- Born: 7 August 1983 (age 42) Edinburgh, Scotland, United Kingdom
- Occupation: Photojournalist
- Known for: Photography
- Spouse: Tim Rutherford
- Website: www.camillarutherford.co.nz

= Camilla Rutherford (photographer) =

Scottish photojournalist

Camilla Rutherford (born 7 August 1983) is a Scottish photojournalist who lives in Wānaka, New Zealand. Rutherford specializes in outdoor sports photography and often shoots in the mountains of New Zealand. She shoots subjects related to sports, travel, and lifestyle.

==Personal==
Rutherford was born in Edinburgh, Scotland, on 7 August 1983, to a family of five children. She later became a skiing instructor. She studied at St. Martin's College of Art in London where she earned an Arts Honors Degree. Rutherford traveled to the South Island of New Zealand and moved to Wānaka. She married Tim Rutherford and has a son. Before she moved to Wānaka, she alternated between Verbier, Switzerland and Wānaka so that she could live in both the southern and northern hemispheres. After she married Tim she moved to his farm in Tarras. She settled down officially in Wānaka, citing the scenery as her reasoning. Rutherford shoots mostly in the mountains of New Zealand, saying that "beautiful things happen when people and the mountains meet."

==Career==
Rutherford grew up in Scotland and has worked as a freelance photographer since graduating from St. Martin's College in London, with a major in Theatre Design. Her background in theatre led to her interest in photography and her love of skiing. She started her career life as a ski instructor, and later became a photographer, launching her website in 2009. The Faction Collective ski company advertised her website to their users to promote her work. Rutherford left her home in Scotland to go to New Zealand to continue her love of skiing. She started taking photographs with an iPhone 4 before getting a Canon camera. She shot them in the winter for four years before moving to Wānaka, and shooting her first summer photos there. Using a Canon 5D Mark 3 camera, she claims that capturing the athletes in their element is the most critical part in telling the story within the picture. The landscapes and terrain in Wānaka help produce her work. "It can be as simple as someone standing admiring a vista, not even doing anything extreme but simply taking it all in, and this gives a whole new meaning to the photo", Rutherford says. Vimeo made a slideshow to display her work. Many of her pictures have been published in travel magazines all over the world. Air New Zealand used her pictures in their advertisements in Sydney and Melbourne's Central train stations as part of an ad campaign for Air NZ. Rutherford is supported by F-Stop Gear, Peak Design, Cecilia Gallery, Smith Optics and Faction Skis.

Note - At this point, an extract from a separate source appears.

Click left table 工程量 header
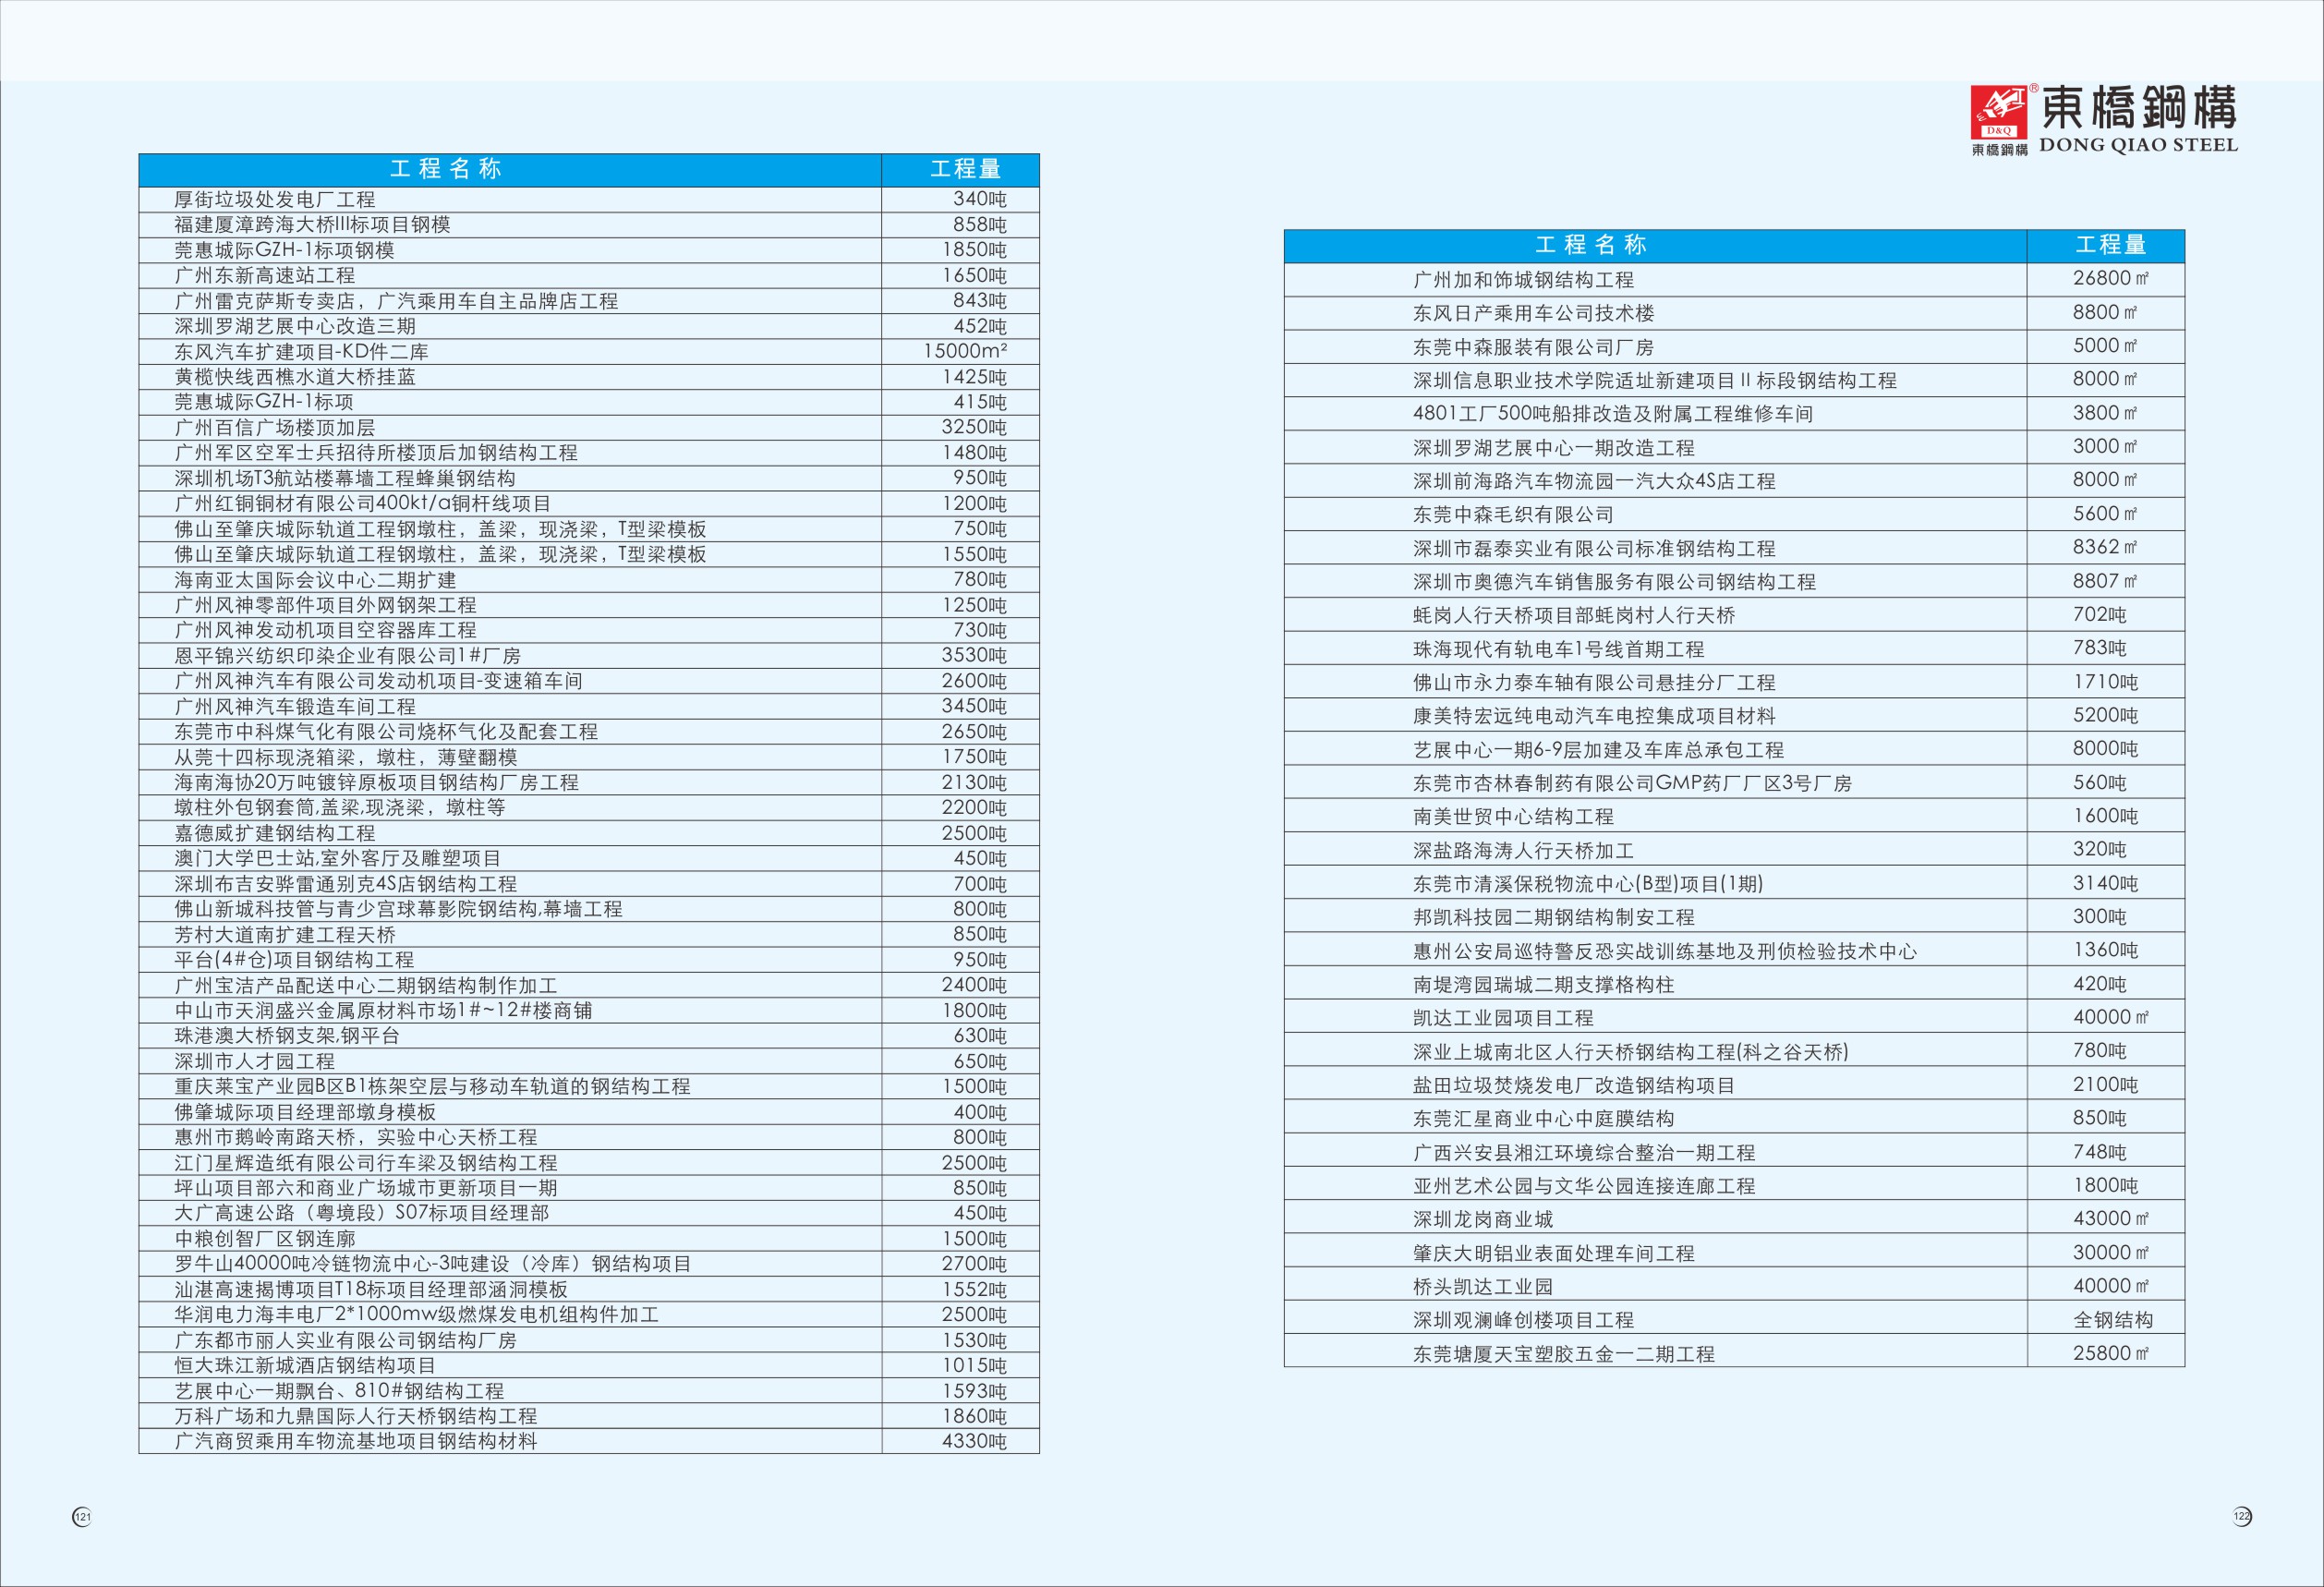2324x1587 pixels. click(x=965, y=169)
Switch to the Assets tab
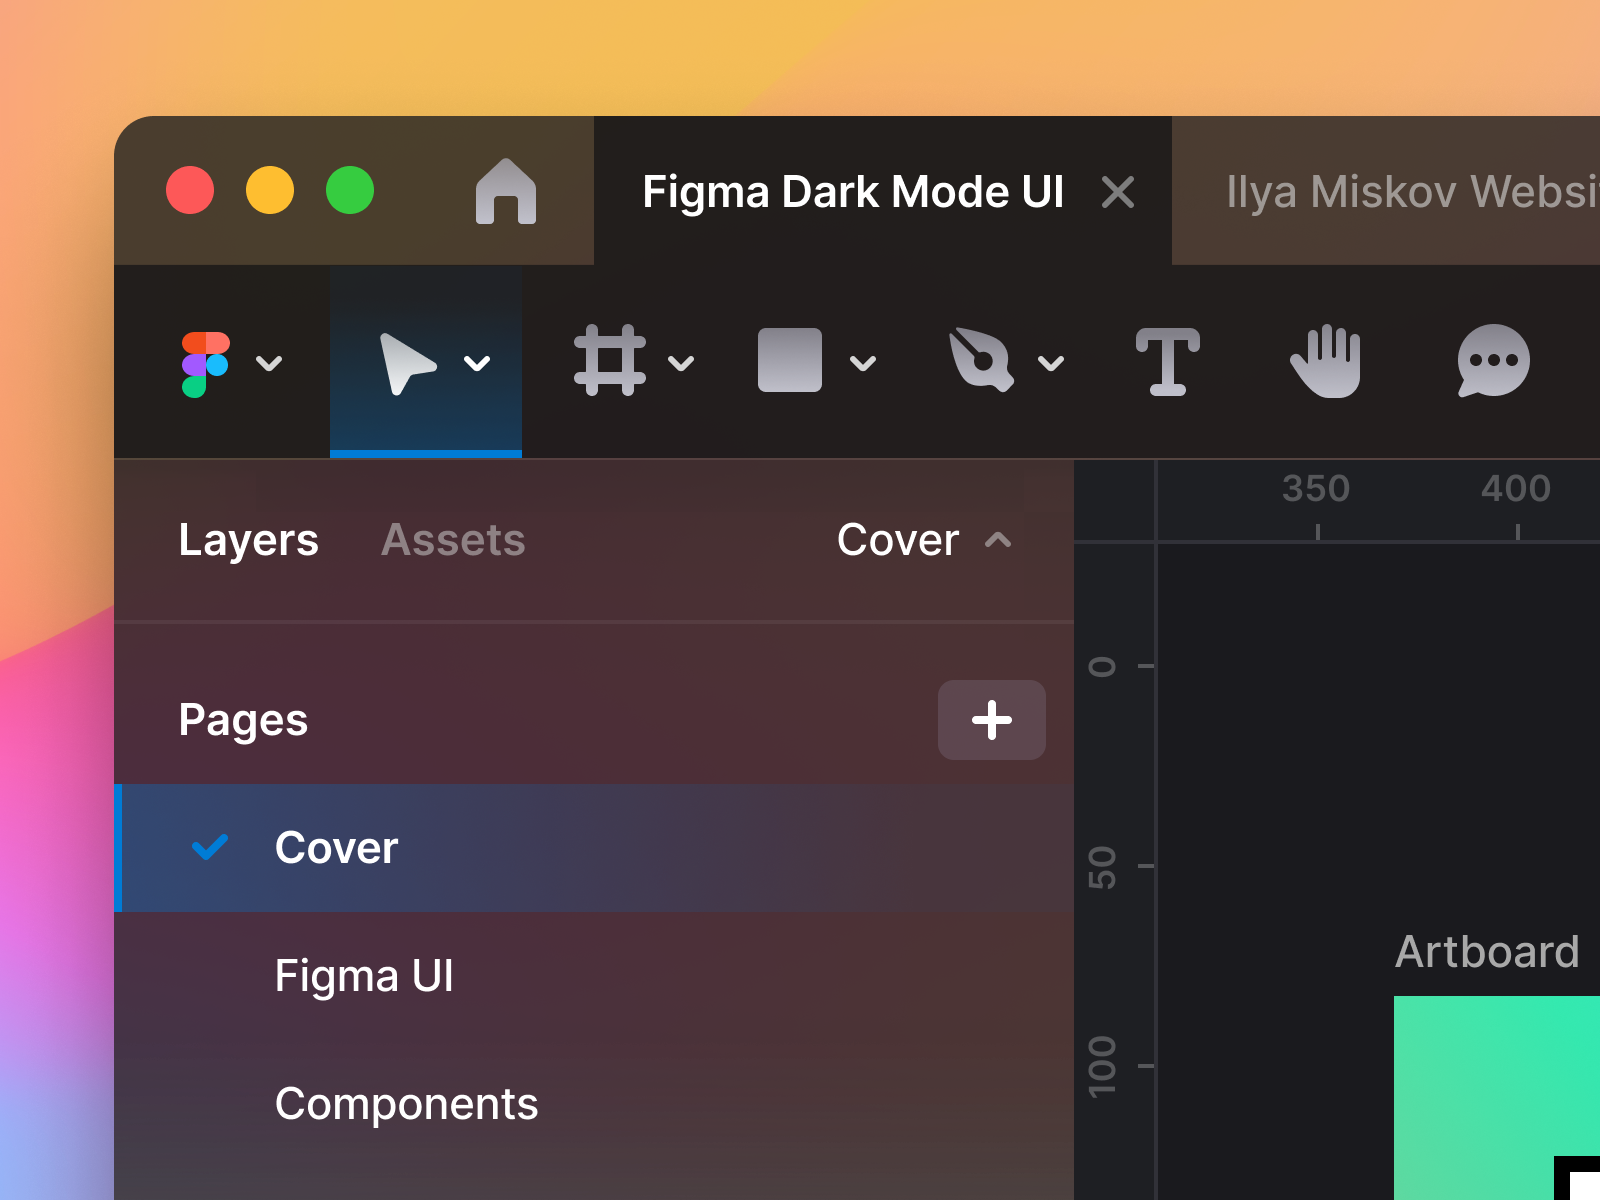This screenshot has width=1600, height=1200. 453,540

== Notable works of photography==
- Red Bull Competition in 2010
- Scandinavian Photo Challenge by Nikon in 2011
- Pro Photographer Showdown finalist in 2012
- New Zealand Geographic Photographer of the Year finalist in 2013
- Outside Magazine's Best Travel photography in 2014
- New Zealand Press Photographer of the Year in 2015
- World's best female action sports photographers by Still Stoked
- New Zealand Geographic Photographer of the Year finalist in 2018

== Impact ==
The Outdoor Journal wrote that female photographers like Rutherford and several others challenged ideas about what women could do in what had been a previously male dominated area of outdoor adventure and sport photography.

"Photographing people in landscapes is a passion of mine. I guess that's why I love shooting adventure sports," says Rutherford.

== Reactions ==
Seb Kemp, one of the judges, said of Rutherford's winning submission for the Scandinavian Photo Challenge, "Her show was a stunning show where every photo was a scorcher, the edit was well timed and balanced, and there was plenty of story and narrative in the slideshow. All judges were unanimous that hers was the top show. Judging by the reactions from the audience, we obviously made the right choice."

==Awards==
Rutherford was a finalist in the Wings category of the Red Bull Competition in 2010, shooting BASE jumper Josie Symons in Mt. Aspiring National Park. In 2011, Rutherford got together with a group of mountain bike photographers in Are, Sweden, for the Scandinavian Photo Challenge by Nikon, which she won. She was featured in the Exposure section of Outside Magazine in 2011. Rutherford appeared as a finalist in the Pro Photographer Showdown in 2012. She was also a finalist in the New Zealand Geographic Photographer of the Year in 2013. Rutherford was featured in Outside Magazines Best Travel photography in 2014 with a picture of moonlight bliss in New Zealand. Rutherford was one of the winners of the 2015 New Zealand Press Photographer of the Year. Her photos were displayed as part of an exhibition by The Botanist in Auckland on 9 December 2015. Rutherford was also voted one of the world's best female action sports photographers by Still Stoked. In 2018, she was a finalist in the New Zealand Geographic Photographer of the Year.